Forwarding this to dev-privacy as well, since there's a lot of relevance.

ian


----- Forwarded Message -----
From: "M Stefan" <[email protected]>
To: [email protected]
Sent: Tuesday, July 2, 2013 3:11:18 PM
Subject: [Feature suggestion] Lightweight profiles

Hello,

With the continuously rising issues of privacy and tracking,
I believe it is important to be able to easily own multiple
independent identities on the Web. Creating multiple gmail accounts takes
a small amount of effort, but keeping them "untied" to each other
is difficult. Google can easily figure out, based on your cookies,
which other accounts you have signed into, allowing them to connect
the accounts together. That is, all their tracking data can be merged
together (search history etc.). It is not uncommon to desire to separate 
your
"internet identity" from your "personal identity" and "work identity",
therefore doing so should not be a difficult task.
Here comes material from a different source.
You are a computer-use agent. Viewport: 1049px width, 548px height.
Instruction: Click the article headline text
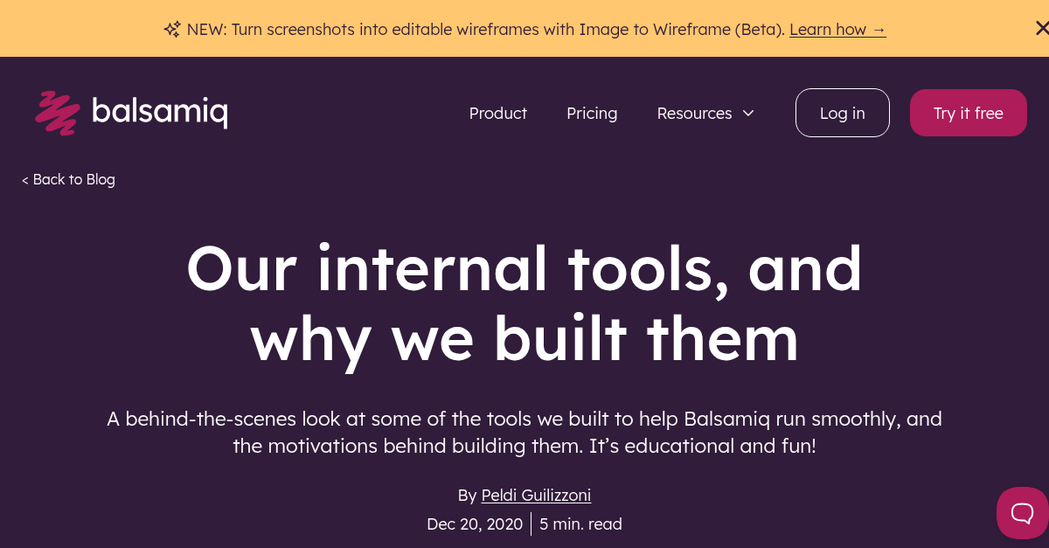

What I find interesting is the possibility of having multiple sets of
cookies, cached data, stored passwords etc. on your browser. This is
currently achieved through profiles, but this is a bit messy. Opening
multiple profiles at once is troublesome, requires separate browsing windows
and only allows at most one "remote" window. Typically, one opens the 
browser
with -profilemanager -no-remote. Clicking external links does not
allow picking which profile should the link be opened in (you have to open
exactly one window without -no-remote).

Would it be possible to implement lightweight profiles? They would
work with different sets of cookies etc., but would run in the same
browser instance (different tab group). Switching from "Gmail identity"
to "Facebook identity" would only be a matter of switching between tab 
groups.
Bonus points for being able to have "shared" as well as "private" cookies
and passwords. Also for identity groups. Even more bonus points if you are
forbidden from authenticating to a website using an account destined to
other identity (preventing you from making mistakes, leaking your other
identity to the first).

Consider the following scenario:
     - I want to be logged in on YouTube at all times (to listen to music
       and favorite the songs that I like)
     - I do not want Google to know what sites I'm visiting (which he can
       track via analytics, adwords and then tie to the account I'm logged
       in as)
Using lightweight profiles, I would simply have a separate YouTube identity.

A more sophisticated set of identities would look like:
     Work -> Work email, Work browsing, Work LinkedIn
     Personal -> Facebook, Personal Gmail, Personal Browsing
     Internet -> Gaming Forum, Gaming Email, Pr0n

Has this idea been implemented anywhere? Are there any plans to 
implement it?
Is it too sophisticated to be considered?
Privacy concerns are rising, and it appears the proper way to browse is 
with Adblock,
NoScript and DoNotTrackMe.

I look forward to hearing your thoughts on this matter.